Dataset:
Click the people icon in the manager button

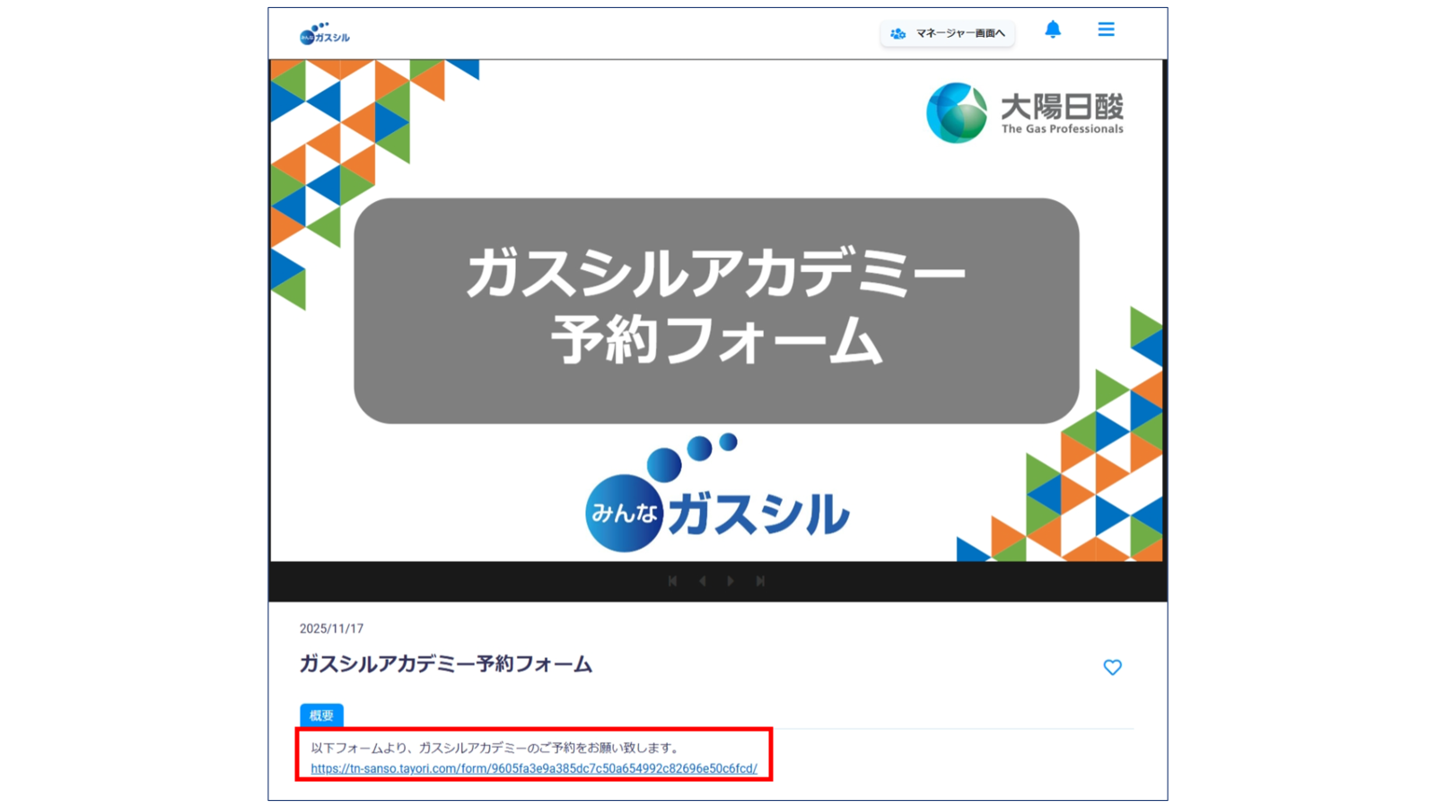[898, 33]
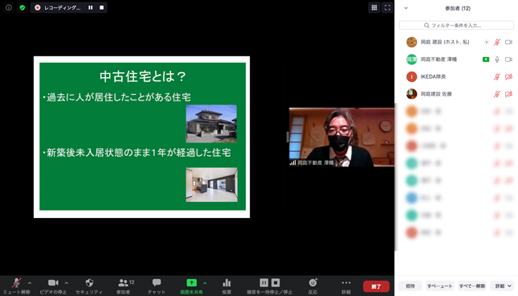Open the Security shield menu
The image size is (518, 296).
[x=89, y=286]
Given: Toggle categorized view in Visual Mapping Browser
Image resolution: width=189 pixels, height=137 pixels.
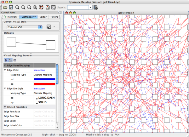Looking at the screenshot, I should (x=10, y=60).
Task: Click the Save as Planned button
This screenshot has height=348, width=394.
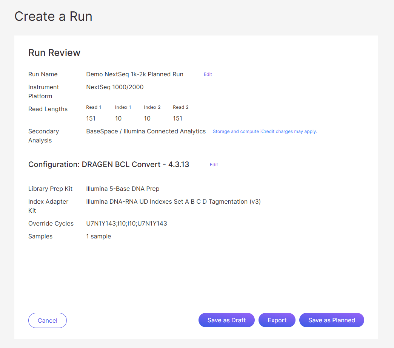Action: click(331, 320)
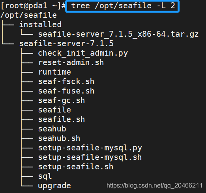Select setup-seafile-mysql.py in the listing
The image size is (206, 193).
point(90,148)
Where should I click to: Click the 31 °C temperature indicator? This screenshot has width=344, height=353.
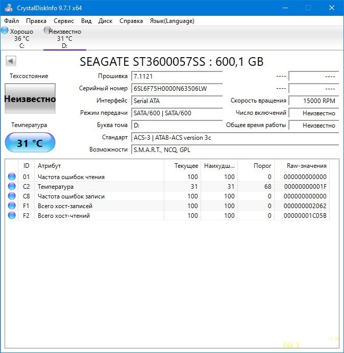(30, 143)
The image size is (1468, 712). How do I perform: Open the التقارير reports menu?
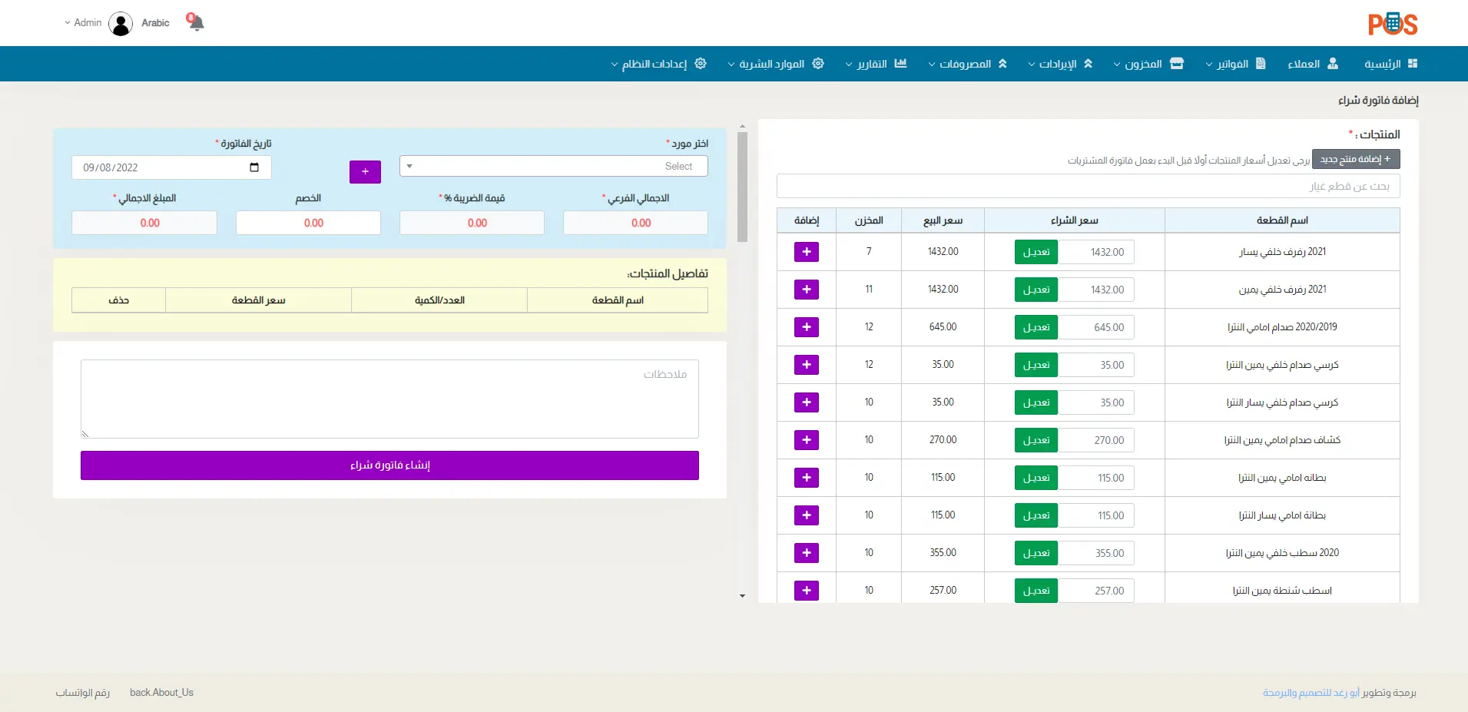876,64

Exercise goal: No image belongs in the copy. Transcribe the full listing verbatim.

Solution:
Click the people icon in the manager button

[898, 33]
Open the Security shield menu
The image size is (518, 296).
[x=89, y=286]
Given: Toggle categorized view in Visual Mapping Browser
Image resolution: width=189 pixels, height=137 pixels.
Looking at the screenshot, I should (x=10, y=60).
Task: Click the Save as Planned button
This screenshot has height=348, width=394.
Action: click(331, 320)
Select setup-seafile-mysql.py in the listing
The image size is (206, 193).
point(90,148)
Where should I click to: Click the 31 °C temperature indicator? This screenshot has width=344, height=353.
(30, 143)
The image size is (1468, 712). How do I perform: Open the التقارير reports menu?
876,64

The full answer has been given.